On Tuesday, July 30, 2019 Shelby Meier successfully defended her dissertation and earned her doctoral degree. Congratulations, Dr. Meier!

“Pathological tau as a cause, and consequence, of cellular dysfunction"

Doctoral Committee

Dr. Joe Abisambra - Department of Physiology, co-chair
Dr. Kathy Saatman - Department of Physiology, co-chair
Dr. Bret Smith - Department of Neuroscience
Dr. Haining Zhu - Department of Molecular & Cellular Biochemistry
Dr. Dave Powell - Department of Neuroscience
Outside Examiner - Dr. Adam Bachstetter - Department of Neuroscience

Abstract of Dissertation

Tauopathies are a group of neurodegenerative diseases characterized by the abnormal deposition of the protein tau, a microtubule stabilizing protein. Under normal physiological conditions tau is a highly soluble protein that is not prone to aggregation. In disease states alterations to tau lead to enhanced fibril formation and aggregation, eventually forming neurofibrillary tangles (NFTs). The exact cause for NFT deposition is unknown, but increased post-translational modifications and mutations to the tau gene can increase tangle formation.
Tauopathic brains are stuck in a detrimental cycle, with cellular dysfunction contributing to the development of tau pathology and the development of tau pathology contributing to cellular dysfunction. The exact mechanisms by which each part of the cycle contributes to the other are still being explored. To investigate the unique contributions of each part of this cycle we utilized two separate models of tauopathy: one chronic and one acute. Overall this project provides novel insight into the role of pathological tau as both a cause, and a consequence, of cellular dysfunction.
To understand how development of tau pathology contributes to cellular dysfunction we studied chronic disease models. Using human brain tissue we found that under normal conditions tau associates with ribosomes but that this interaction is enhanced in Alzheimer’s disease brains. We then used in vitro and in vivo models of tauopathy to show that this association causes a decrease in protein synthesis. Finally, we show that wild type tau and mutant tau reduce protein translation to similar levels.
To understand how general cellular dysfunction contributes to development of pathology we used an acute model of tauopathy through traumatic brain injury (TBI). We injured rTg4510 tau transgenic mice at different ages to investigate the effect of TBI on tau fibrillization (2 month old) and the effect of TBI on tau already in NFTs (4.5 month old). In 2 month old mice, we found that tau hyperphosphorylation was decreased at 24 hours and increased at 7 days post injury, and that tau oligomerization was decreased at 24 hours post injury. We also found that tau fibrillization was not increased after 24 hours or 7 days post injury. In 4.5 month old mice, we found that TBI did not increase or decrease tangle counts in the brain, but we did qualitatively observe decreased variability within groups.
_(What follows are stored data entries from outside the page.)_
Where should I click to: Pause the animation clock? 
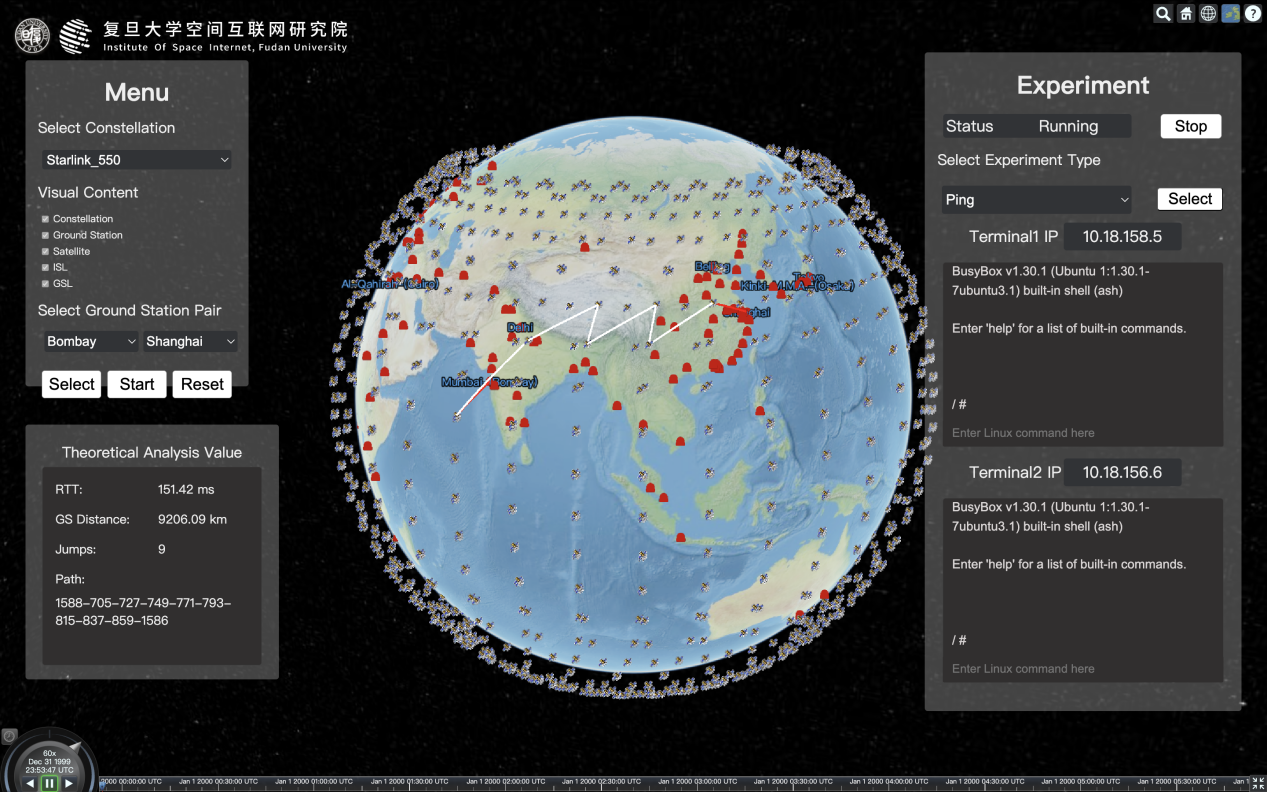(49, 783)
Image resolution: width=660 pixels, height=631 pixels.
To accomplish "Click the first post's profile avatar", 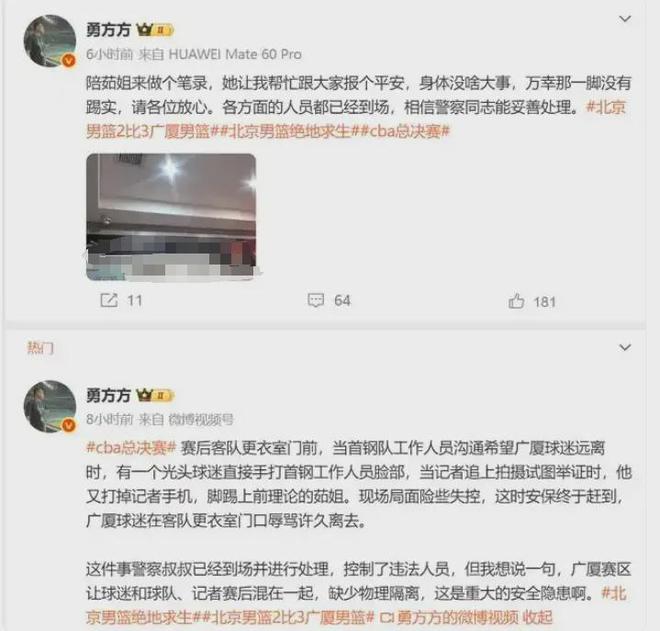I will click(x=50, y=41).
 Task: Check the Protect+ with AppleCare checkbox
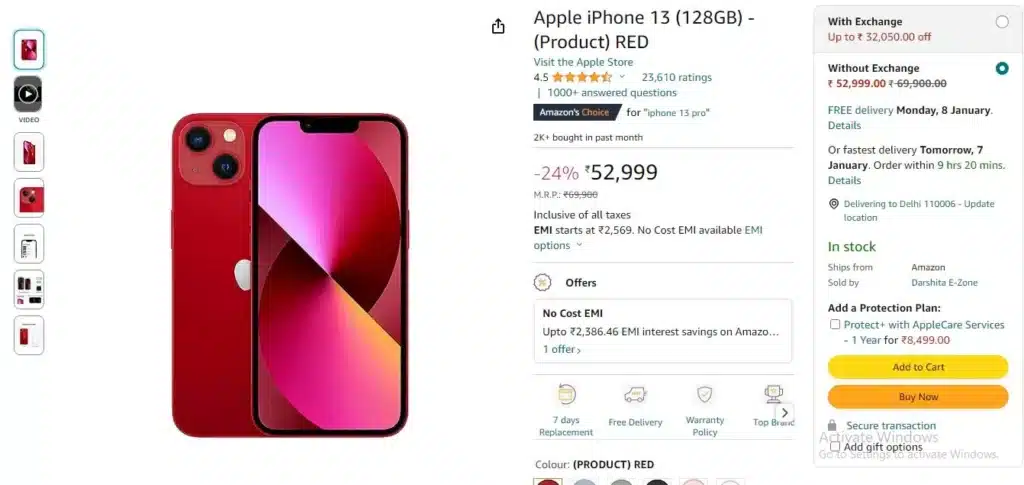(835, 324)
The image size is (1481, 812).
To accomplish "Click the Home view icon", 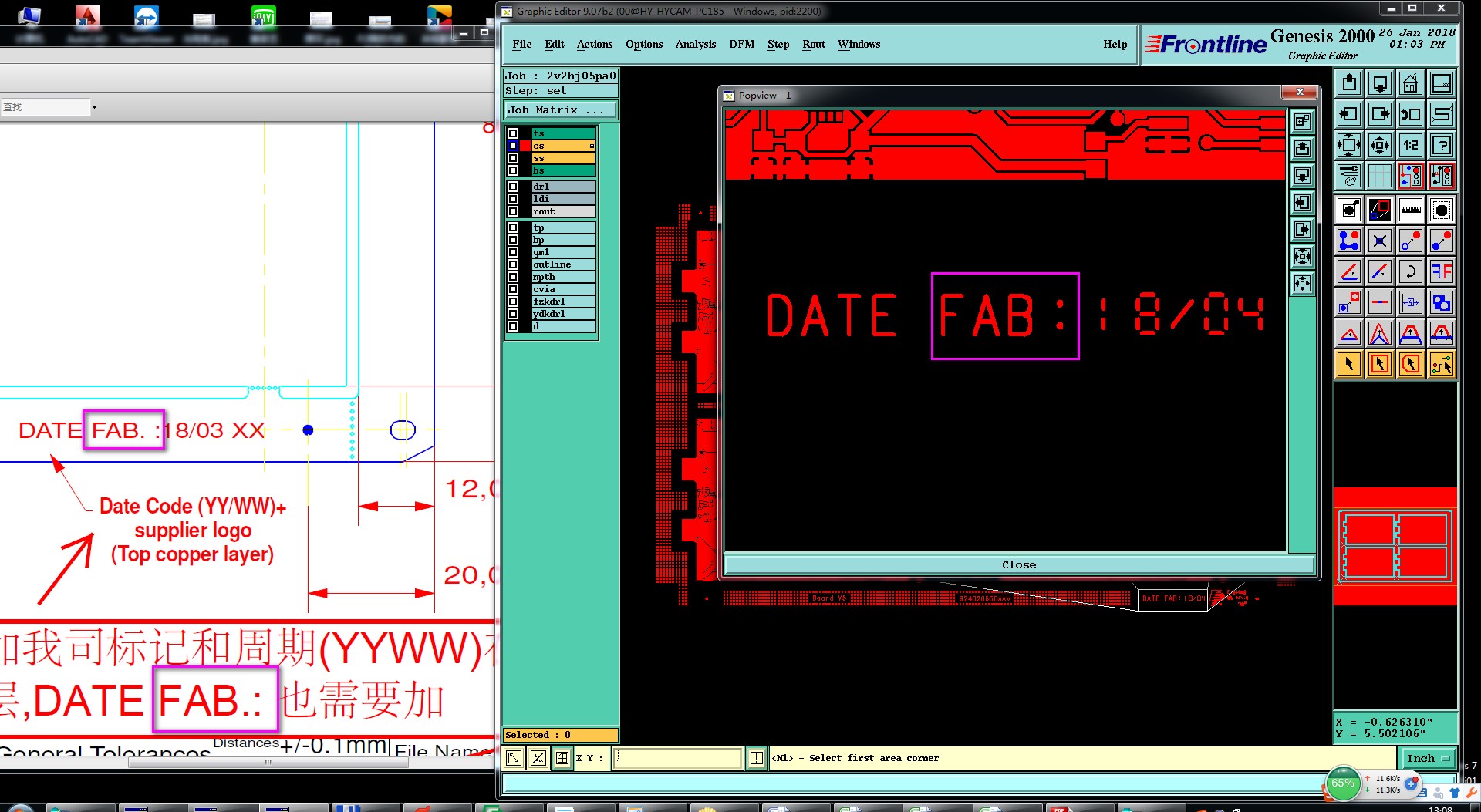I will [x=1410, y=83].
In thinking about my time in graduate school, one phrase keeps coming to mind: “It takes a village.” There are multiple villages of people that helped get me to where I am today, and I’m going to try my best to convey my gratitude for them all.
To my family, thank you for supporting me throughout my education. From my first day of kindergarten until today, you’ve all encouraged me to never settle for anything less than my absolute best. Thank you for listening patiently to my frustrations over the past 8 years of higher education and always having my best interests at heart. I love you all! To Grant, I know you know how thankful I am for you but I’m just going to keep saying it anyway. Thank you for being my rock and for always telling me what I need to hear (whether I like it or not). I love you! I got lucky in having two academic families: the department of Physiology (PGY) and Sanders-Brown Center on Aging (SBCOA). Thank you to everyone in PGY that has shared in a laugh or offered support throughout the past 4 years (plus a special thank you to Andrew and Tanya for Moe’s and planning the best holiday parties in Lexington). To Sanders-Brown Center on Aging, thank you for the unwavering support and kindness. I’m incredibly grateful for the opportunity to have worked alongside all of you. To my fellow graduate students, thank you all for being the absolute best sounding boards, therapists, lunch partners, drinking buddies, friends, and just all around great people. Ryan, I don’t know how I would have survived the past four years without all the memes and pitch-black humor. Also, thanks for forgiving me for always forgetting to invite you to lunch. Laura and Brooke, you two are absolute rays of joy and sunshine. Thank you for always putting a smile on my face! Michael, you’ve been number one in my book since the very beginning. Thank you (and Molly) for being the friend(s) that became family. To Sarah Cornett (aka BAE #1) thank you for being the most incredible role model and friend I could ask for. You always take the time to listen and encourage me, despite the fact that talking about science makes you want to claw your eyes out. To every single person that I didn’t mention here but that has encouraged me, made me smile, offered advice, and supported me over the past four years THANK YOU!